### [The problem]
Go through the entries below. Copy each line in which "name" appears.

Working data START

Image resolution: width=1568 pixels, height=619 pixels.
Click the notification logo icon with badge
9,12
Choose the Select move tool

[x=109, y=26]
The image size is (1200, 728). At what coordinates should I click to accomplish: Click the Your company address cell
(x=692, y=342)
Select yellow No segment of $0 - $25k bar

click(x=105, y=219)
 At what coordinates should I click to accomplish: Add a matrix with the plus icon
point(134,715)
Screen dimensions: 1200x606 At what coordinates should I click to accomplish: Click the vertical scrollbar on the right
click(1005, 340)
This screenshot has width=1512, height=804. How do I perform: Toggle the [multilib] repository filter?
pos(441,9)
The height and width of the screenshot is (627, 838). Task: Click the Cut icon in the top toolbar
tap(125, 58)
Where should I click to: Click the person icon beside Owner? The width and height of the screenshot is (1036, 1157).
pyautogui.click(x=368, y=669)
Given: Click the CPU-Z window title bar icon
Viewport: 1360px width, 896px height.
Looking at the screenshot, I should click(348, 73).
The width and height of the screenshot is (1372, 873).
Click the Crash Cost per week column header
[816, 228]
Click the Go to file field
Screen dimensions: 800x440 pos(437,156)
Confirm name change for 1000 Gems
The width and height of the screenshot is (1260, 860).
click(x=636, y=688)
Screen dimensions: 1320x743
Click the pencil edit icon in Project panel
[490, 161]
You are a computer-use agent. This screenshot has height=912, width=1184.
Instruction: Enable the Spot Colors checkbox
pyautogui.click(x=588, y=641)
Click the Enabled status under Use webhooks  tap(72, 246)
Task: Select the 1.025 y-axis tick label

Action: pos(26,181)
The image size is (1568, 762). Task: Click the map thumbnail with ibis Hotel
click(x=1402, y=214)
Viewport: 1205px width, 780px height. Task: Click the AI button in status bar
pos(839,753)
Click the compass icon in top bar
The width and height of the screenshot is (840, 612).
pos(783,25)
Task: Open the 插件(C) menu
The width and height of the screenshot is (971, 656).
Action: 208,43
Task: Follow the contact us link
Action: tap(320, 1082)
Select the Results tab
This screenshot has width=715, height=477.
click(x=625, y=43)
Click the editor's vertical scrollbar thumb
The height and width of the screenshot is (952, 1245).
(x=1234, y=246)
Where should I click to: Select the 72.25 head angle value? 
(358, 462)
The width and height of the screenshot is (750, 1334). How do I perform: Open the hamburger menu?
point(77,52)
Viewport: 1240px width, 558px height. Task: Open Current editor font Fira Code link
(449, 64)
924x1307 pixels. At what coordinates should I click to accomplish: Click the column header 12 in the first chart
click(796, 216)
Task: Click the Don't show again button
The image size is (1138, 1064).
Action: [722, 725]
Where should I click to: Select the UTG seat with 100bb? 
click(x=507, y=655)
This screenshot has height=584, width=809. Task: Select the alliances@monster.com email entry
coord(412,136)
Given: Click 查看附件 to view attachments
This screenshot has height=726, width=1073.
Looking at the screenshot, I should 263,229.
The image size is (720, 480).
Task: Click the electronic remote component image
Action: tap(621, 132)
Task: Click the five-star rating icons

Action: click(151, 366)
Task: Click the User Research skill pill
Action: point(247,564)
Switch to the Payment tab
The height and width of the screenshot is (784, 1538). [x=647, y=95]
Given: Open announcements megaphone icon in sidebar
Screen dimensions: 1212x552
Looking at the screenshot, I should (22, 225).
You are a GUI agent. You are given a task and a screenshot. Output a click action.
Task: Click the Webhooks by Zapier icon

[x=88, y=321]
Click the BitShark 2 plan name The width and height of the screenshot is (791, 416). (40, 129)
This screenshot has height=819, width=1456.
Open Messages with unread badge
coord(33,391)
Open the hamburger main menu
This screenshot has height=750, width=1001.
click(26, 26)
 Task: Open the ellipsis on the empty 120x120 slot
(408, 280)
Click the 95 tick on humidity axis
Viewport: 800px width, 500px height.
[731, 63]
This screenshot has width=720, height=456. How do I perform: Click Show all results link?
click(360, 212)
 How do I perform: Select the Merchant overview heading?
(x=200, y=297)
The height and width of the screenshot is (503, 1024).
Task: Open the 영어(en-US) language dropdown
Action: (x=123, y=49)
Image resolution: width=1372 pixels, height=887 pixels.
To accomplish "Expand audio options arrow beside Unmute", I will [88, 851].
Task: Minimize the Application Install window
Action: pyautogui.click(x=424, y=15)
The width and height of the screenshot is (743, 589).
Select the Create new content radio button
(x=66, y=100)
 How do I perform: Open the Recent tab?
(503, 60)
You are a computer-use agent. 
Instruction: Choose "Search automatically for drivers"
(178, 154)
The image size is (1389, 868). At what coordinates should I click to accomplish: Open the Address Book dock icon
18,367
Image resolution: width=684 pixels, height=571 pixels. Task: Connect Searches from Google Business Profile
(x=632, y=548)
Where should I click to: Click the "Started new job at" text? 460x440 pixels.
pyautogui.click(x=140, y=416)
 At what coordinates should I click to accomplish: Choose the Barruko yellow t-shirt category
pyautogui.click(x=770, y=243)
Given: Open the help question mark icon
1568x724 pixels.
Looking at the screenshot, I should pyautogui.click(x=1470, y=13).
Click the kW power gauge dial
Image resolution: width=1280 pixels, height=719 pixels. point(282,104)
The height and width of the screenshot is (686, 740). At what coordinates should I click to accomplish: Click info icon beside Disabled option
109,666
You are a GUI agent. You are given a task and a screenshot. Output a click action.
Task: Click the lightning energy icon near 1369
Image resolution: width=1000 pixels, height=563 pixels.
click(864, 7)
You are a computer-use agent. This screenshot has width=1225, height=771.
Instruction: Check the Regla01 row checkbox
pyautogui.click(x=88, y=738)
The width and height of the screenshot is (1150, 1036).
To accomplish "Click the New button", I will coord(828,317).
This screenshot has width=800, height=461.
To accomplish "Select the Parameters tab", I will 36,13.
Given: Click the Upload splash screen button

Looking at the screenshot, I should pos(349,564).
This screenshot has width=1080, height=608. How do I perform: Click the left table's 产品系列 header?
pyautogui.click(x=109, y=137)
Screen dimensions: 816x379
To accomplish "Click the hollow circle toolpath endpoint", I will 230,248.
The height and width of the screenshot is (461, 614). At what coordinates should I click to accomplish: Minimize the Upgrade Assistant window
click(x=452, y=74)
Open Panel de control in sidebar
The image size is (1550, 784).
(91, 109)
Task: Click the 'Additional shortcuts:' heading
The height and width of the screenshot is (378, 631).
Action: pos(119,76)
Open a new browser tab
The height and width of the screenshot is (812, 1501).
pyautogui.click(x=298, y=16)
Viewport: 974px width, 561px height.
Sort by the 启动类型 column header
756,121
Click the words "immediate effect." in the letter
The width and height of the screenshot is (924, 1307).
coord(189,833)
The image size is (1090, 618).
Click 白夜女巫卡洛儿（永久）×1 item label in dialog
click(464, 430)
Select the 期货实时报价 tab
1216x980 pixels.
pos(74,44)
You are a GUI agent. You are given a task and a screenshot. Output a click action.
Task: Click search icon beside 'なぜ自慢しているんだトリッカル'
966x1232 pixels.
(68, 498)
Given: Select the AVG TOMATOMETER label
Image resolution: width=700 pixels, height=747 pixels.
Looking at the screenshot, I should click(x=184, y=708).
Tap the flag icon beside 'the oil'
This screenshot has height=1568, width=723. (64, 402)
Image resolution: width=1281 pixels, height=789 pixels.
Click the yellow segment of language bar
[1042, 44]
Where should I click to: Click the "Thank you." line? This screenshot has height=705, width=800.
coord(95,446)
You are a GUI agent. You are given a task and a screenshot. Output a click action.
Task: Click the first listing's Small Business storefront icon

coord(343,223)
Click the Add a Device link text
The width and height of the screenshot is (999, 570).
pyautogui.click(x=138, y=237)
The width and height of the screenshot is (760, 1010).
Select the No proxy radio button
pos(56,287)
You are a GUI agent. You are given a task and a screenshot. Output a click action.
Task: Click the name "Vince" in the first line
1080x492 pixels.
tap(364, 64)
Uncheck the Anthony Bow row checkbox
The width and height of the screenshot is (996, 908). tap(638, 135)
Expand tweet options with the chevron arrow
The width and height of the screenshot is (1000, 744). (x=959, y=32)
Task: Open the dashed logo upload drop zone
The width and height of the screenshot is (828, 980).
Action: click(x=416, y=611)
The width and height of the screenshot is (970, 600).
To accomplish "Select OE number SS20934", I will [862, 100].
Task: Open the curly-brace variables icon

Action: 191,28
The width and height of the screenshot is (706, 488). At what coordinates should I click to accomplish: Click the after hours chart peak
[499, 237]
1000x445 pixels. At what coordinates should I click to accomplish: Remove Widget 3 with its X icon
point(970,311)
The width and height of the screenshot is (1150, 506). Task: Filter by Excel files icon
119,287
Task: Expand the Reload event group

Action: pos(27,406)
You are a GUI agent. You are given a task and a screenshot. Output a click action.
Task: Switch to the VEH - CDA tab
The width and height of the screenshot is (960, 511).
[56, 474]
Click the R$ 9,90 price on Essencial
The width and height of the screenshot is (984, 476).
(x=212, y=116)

Working data END

### [Completed task]
Confirm name change for 1000 Gems
Click the BitShark 2 plan name The width and height of the screenshot is (791, 416). (40, 129)
Task: Click the name "Vince" in the first line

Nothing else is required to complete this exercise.